Stored records -
....
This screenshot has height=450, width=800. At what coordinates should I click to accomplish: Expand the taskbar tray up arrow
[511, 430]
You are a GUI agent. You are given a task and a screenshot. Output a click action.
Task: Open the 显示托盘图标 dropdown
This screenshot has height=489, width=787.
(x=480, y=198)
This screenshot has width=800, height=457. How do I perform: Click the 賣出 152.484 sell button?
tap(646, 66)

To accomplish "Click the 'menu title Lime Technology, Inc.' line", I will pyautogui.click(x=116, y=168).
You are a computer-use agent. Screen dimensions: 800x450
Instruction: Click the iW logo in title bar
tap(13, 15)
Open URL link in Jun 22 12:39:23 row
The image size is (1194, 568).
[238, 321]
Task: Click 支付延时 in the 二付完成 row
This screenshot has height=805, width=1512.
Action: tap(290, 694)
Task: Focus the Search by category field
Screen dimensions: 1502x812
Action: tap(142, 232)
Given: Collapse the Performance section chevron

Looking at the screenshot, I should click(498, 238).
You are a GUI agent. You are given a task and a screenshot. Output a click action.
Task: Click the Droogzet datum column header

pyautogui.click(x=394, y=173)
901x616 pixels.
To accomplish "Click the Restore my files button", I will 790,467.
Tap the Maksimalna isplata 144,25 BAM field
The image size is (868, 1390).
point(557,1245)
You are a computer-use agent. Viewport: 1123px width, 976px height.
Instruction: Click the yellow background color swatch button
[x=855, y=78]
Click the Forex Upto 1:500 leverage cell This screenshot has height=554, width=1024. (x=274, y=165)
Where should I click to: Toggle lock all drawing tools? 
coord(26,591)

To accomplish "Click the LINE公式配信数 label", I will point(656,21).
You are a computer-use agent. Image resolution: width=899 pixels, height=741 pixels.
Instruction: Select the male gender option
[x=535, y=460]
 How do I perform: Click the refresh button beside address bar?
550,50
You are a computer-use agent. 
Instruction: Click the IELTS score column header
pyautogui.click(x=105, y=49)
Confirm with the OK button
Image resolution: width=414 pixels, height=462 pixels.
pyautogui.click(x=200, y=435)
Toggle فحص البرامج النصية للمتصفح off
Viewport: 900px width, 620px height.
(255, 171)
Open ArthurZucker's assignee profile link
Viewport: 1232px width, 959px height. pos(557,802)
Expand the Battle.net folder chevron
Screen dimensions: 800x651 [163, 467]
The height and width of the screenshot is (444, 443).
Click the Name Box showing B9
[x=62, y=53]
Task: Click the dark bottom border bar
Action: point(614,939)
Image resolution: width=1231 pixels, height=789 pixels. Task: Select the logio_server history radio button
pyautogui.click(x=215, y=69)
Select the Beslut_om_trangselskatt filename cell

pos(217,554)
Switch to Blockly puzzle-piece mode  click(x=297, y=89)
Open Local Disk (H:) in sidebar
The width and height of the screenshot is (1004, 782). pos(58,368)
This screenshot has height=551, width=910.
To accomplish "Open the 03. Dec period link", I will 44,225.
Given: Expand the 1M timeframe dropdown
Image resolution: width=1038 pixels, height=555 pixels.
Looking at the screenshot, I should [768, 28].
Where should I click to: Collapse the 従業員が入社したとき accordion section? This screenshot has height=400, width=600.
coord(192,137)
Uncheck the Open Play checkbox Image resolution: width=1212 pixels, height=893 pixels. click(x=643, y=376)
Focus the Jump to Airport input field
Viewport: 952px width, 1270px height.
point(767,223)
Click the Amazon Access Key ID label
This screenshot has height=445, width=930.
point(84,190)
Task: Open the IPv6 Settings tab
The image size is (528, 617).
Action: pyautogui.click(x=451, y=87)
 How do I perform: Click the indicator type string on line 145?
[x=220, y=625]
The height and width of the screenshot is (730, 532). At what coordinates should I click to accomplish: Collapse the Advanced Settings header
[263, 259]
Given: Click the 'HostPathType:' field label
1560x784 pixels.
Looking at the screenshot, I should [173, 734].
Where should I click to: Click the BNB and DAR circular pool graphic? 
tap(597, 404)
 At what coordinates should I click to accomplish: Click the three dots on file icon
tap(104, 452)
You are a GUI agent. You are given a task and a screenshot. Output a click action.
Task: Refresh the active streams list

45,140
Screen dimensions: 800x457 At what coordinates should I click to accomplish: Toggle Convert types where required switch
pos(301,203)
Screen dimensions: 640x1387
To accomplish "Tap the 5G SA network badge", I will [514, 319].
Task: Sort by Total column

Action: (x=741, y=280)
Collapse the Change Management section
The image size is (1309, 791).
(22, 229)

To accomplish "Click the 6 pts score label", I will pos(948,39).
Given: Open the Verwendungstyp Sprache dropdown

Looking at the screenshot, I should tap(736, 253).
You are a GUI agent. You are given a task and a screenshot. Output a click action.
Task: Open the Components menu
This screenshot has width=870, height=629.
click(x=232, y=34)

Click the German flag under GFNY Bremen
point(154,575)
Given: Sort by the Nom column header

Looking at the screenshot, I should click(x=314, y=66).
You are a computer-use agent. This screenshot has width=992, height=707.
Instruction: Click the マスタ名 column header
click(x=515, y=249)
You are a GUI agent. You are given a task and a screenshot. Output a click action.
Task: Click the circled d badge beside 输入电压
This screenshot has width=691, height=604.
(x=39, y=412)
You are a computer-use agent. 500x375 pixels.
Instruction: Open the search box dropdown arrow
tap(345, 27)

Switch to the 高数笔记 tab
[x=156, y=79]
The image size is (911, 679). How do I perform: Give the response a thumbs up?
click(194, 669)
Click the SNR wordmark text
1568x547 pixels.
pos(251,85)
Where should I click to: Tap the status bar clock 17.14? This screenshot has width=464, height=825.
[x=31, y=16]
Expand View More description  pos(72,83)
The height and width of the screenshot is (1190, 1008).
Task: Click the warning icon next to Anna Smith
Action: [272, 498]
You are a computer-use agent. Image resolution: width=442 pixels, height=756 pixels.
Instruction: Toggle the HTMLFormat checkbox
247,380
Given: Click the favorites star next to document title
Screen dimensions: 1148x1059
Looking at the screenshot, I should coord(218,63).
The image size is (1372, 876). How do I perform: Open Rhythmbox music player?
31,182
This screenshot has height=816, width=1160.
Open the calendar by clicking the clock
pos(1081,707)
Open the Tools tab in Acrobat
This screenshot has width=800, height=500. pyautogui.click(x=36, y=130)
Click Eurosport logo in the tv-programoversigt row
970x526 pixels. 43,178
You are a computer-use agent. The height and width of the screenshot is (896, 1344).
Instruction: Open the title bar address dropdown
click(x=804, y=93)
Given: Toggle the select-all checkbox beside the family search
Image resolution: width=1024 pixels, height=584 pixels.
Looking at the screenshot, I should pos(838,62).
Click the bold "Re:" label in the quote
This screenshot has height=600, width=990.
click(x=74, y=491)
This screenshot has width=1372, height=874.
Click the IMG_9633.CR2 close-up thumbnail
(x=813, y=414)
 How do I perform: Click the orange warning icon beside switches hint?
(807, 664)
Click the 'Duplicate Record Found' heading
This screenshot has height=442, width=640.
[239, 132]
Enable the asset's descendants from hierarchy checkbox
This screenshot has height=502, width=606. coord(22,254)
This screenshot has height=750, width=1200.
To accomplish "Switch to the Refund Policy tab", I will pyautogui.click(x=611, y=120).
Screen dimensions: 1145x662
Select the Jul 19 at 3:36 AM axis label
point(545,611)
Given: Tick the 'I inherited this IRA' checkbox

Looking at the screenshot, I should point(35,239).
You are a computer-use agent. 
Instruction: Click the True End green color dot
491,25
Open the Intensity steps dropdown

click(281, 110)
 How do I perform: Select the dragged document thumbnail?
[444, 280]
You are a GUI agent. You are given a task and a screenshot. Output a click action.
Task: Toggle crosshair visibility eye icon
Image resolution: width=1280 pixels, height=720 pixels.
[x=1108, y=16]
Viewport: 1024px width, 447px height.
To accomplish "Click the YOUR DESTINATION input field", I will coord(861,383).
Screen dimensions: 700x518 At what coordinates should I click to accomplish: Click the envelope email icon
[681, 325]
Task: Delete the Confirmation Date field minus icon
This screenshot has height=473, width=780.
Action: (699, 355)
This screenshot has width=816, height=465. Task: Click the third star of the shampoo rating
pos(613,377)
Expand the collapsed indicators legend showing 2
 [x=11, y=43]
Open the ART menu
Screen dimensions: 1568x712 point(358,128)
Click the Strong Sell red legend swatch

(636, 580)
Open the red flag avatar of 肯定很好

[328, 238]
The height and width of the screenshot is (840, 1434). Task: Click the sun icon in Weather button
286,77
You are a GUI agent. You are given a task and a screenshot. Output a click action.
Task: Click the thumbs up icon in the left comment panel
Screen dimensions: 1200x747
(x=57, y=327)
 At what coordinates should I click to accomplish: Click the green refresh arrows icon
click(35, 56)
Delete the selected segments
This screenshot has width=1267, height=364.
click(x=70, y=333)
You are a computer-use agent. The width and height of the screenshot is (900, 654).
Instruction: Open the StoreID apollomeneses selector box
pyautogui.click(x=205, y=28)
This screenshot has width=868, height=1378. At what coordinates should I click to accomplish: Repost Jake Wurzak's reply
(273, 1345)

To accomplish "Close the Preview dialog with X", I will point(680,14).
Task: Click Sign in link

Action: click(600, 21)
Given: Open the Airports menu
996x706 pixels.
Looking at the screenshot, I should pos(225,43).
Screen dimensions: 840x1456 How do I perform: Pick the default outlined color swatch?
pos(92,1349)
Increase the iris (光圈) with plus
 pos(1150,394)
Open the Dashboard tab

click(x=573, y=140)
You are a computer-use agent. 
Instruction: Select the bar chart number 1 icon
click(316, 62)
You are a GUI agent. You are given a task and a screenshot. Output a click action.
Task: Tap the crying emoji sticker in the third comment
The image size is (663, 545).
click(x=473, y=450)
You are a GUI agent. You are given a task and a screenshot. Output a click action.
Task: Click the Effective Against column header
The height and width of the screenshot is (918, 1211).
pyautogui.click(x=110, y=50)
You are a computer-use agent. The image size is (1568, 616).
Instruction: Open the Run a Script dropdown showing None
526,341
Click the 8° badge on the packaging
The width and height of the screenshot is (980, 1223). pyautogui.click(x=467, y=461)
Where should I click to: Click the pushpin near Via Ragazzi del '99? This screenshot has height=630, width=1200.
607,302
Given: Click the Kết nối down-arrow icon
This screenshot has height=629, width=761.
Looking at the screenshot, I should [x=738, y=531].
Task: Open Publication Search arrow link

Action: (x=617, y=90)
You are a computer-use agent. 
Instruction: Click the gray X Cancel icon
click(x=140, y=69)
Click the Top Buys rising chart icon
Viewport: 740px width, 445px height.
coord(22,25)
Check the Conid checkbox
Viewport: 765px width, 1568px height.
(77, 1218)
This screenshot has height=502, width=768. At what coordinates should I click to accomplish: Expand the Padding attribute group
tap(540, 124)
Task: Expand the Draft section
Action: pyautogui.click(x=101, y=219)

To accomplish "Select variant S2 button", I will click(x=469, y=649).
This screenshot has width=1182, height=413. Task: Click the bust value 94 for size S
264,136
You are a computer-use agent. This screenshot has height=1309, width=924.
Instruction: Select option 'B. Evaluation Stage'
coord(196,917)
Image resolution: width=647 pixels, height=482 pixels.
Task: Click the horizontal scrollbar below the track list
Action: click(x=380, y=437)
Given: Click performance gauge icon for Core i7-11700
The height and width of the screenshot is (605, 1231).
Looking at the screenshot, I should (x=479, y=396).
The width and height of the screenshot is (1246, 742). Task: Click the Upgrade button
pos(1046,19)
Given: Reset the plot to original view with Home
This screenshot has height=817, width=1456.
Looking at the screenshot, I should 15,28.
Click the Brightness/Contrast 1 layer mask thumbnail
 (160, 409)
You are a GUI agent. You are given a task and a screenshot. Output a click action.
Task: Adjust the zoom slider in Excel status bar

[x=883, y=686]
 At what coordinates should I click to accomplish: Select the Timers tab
....
Work task -
Looking at the data above, work out how many lines contain "comment" and answer with the figure only.

Task solution -
2